La historia de cómo aquel veneno se acabó convirtiendo en el elixir que promete curar no solo la obesidad, sino también las adicciones al alcohol y la nicotina, la depresión, el hígado graso o las enfermedades neurodegenerativas, es rocambolesca. Corría 1980 cuando un joven médico, Jean-Pierre Raufman, coincidió en los pasillos de Instituto Nacional de Salud estadounidense con un químico obsesionado por las toxinas. El químico, John Pisano, solía publicar anuncios en la prensa para buscar especímenes. A veces, cuenta Raufman a The New York Times, «llegaban personas al laboratorio con una bolsa de plástico que se agitaba con algún bicho prometedor». «En ciencia hay dos caminos hacia el descubrimiento –reflexiona–. Uno es identificar un problema y buscar su solución. El otro es más sinuoso: investigar en la oscuridad y esperar que la casualidad llame a tu puerta».
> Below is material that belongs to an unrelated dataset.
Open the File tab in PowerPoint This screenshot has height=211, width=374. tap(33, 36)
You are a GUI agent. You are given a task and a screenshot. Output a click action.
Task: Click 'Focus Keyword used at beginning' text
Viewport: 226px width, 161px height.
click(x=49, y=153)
Fue la segunda vía la que llevó a Raufman a experimentar con el veneno del monstruo de Gila. Años después de sus estudios, el endocrinólogo John Eng vislumbró que aquella secreción podía funcionar como un imitador de la insulina. Pero no consiguió interesar a la industria, así que patentó la molécula con su propio dinero en 1995. Finalmente, una start-up adquirió la licencia por menos de un millón de dólares. Y en 2005 se aprobó un fármaco para el tratamiento de la diabetes. Lo que nadie anticipó fue que los pacientes que lo tomaban también iban a experimentar una sustancial pérdida de peso.
Este efecto inesperado acabaría siendo la base de una nueva generación de medicamentos, incluidos Ozempic y Wegovy. Su éxito comercial ha despertado un interés inusitado por explorar otros venenos naturales. Y solo estamos al principio: los científicos estiman que solo se ha estudiado menos del 1 por ciento de las moléculas presentes en los venenos de especies conocidas. Esta riqueza molecular representa una biblioteca química inexplorada. «Hace veinte años –reflexiona Glenn King, especialista de la Universidad de Queensland– no teníamos medios técnicos para investigar. En la próxima década veremos surgir medicamentos revolucionarios de criaturas que ni siquiera conocemos».
Hoy, los investigadores estudian péptidos de escorpión que hacen brillar tumores cerebrales para guiar a los cirujanos, moléculas de araña que podrían proteger el cerebro durante los ictus, toxinas de las anémonas de mar para tratar enfermedades autoinmunes…
Antes del monstruo de Gila ya existían antecedentes prometedores. Gracias a una víbora brasileña surgió el primer medicamento eficaz contra la hipertensión. En la década de 1970, los científicos descubrieron que el veneno de la Bothrops jararaca contenía un péptido capaz de dilatar los vasos sanguíneos y bajar la tensión de sus presas. Aquel hallazgo fortuito llevó al desarrollo del Captopril, aprobado en 1981. Y, en las aguas del Pacífico, los caracoles cono cazan peces paralizándolos con una potente sustancia neurotóxica. De este letal cóctel molecular, los científicos aislaron la ziconotida, un analgésico mil veces más potente que la morfina, pero que no produce dependencia. Desde 2004 ofrece esperanza a pacientes con dolor crónico severo.
Ahora, la espectrometría de masas y la cristalografía de rayos X permiten identificar la estructura atómica de cantidades minúsculas de veneno, y la combinación de genómica y la IA ayuda a predecir qué componentes podrían tener potencial curativo. Sin embargo, estas expectativas se enfrentan a una carrera contrarreloj: el cambio climático y la destrucción de hábitats amenazan con extinguir especies antes de que podamos descubrir sus secretos medicinales.
A los investigadores les guía una intuición formulada por el médico y alquimista Paracelso hace cinco siglos: «Todas las sustancias son veneno, no existe ninguna que no lo sea. Solo la dosis hace el veneno». La ciencia moderna le ha dado la vuelta a aquella frase lapidaria: ¿y si todo veneno escondiera una cura? Ahora, por fin, dispone de las herramientas para comprobarlo.